- Problem to work on
Below this task are records; return each one exactly and omit its images.
*** Supplied records
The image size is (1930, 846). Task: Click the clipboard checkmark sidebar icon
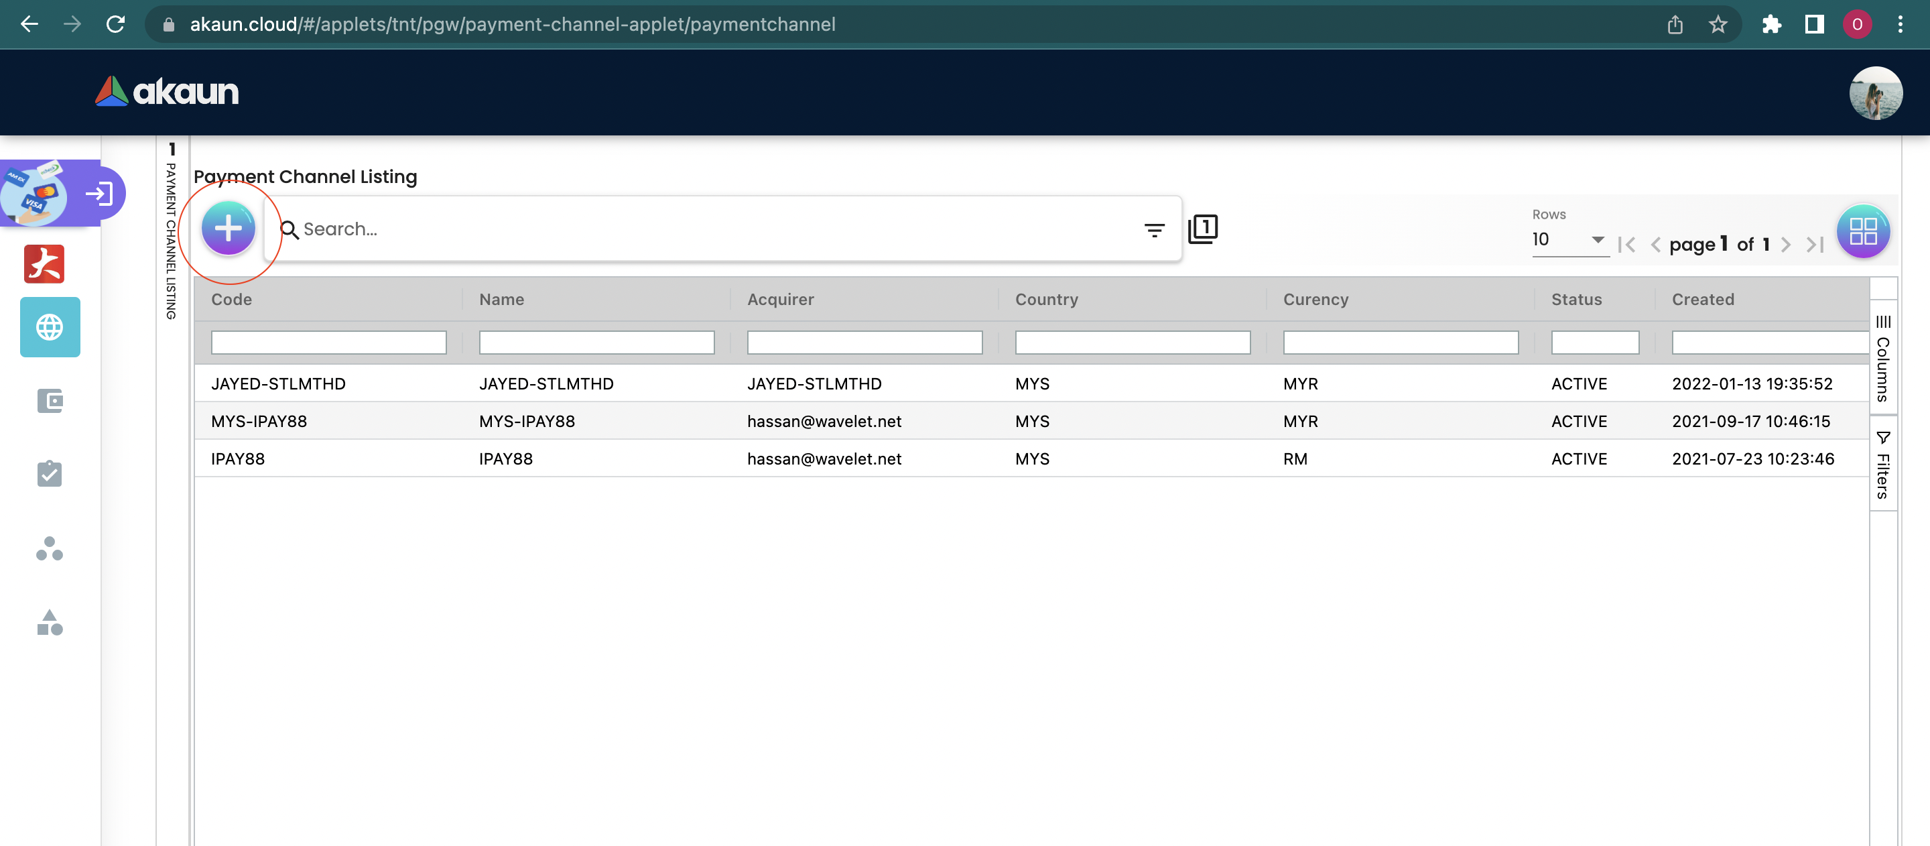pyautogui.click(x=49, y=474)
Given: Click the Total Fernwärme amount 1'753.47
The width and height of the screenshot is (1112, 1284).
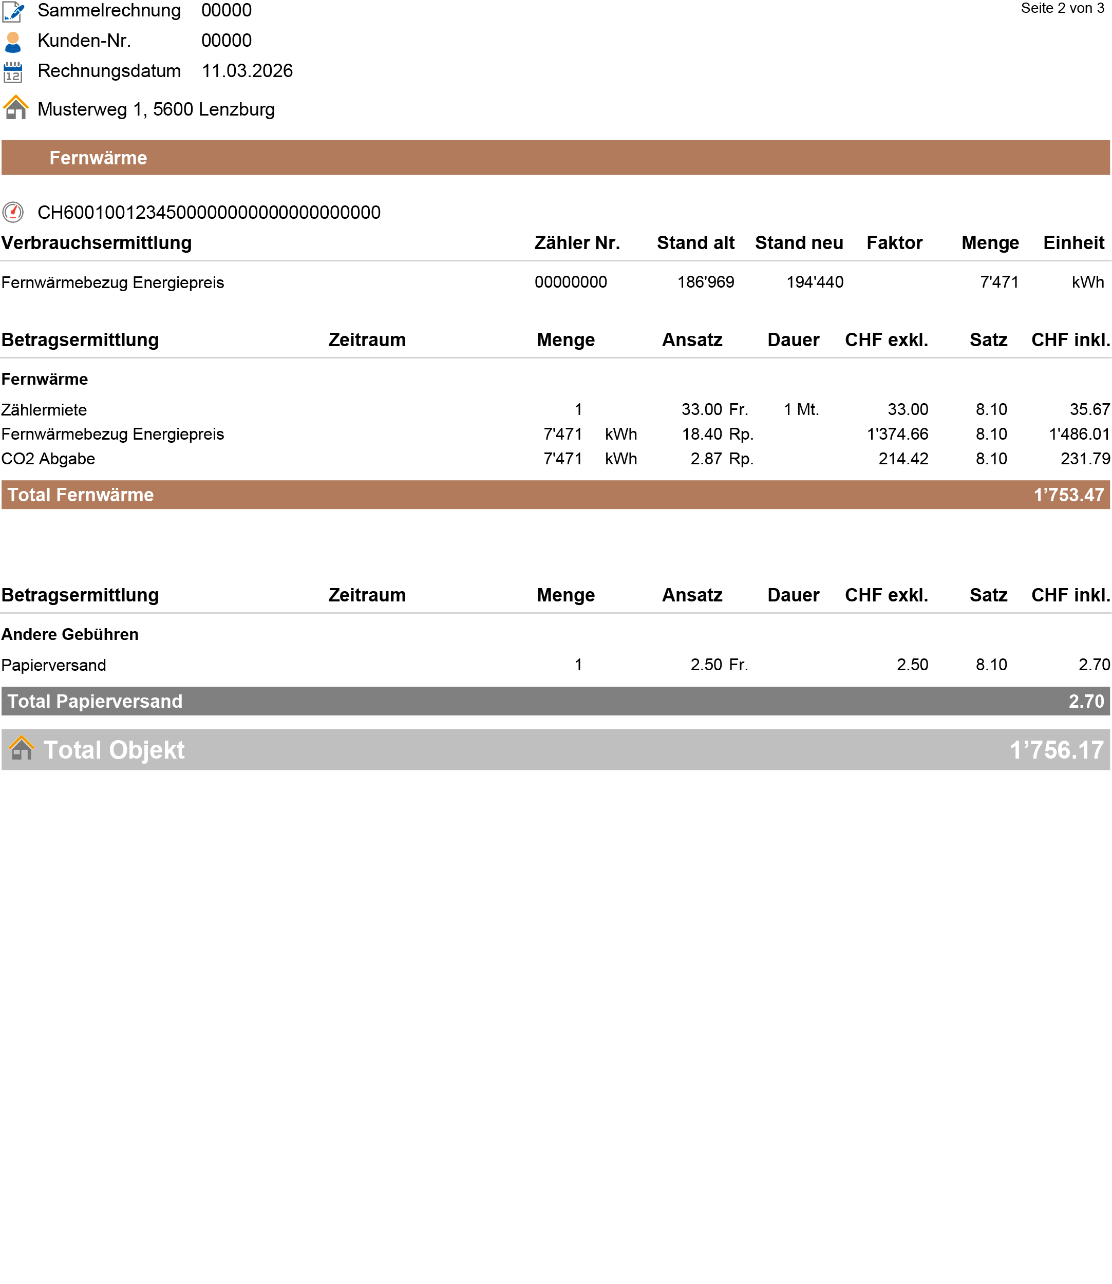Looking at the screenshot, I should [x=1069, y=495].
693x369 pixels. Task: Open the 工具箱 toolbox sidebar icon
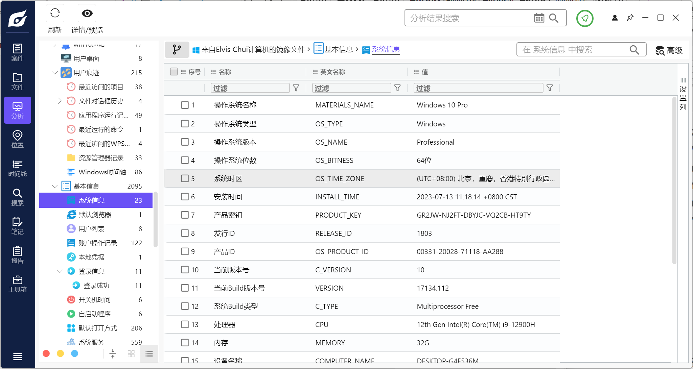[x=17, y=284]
******
- Answer to this exercise
The image size is (1930, 846). Task: Click the clipboard checkmark sidebar icon
pyautogui.click(x=49, y=474)
Given: Click the Total Fernwärme amount 1'753.47
The width and height of the screenshot is (1112, 1284).
Looking at the screenshot, I should [x=1069, y=495].
693x369 pixels. Task: Open the 工具箱 toolbox sidebar icon
[x=17, y=284]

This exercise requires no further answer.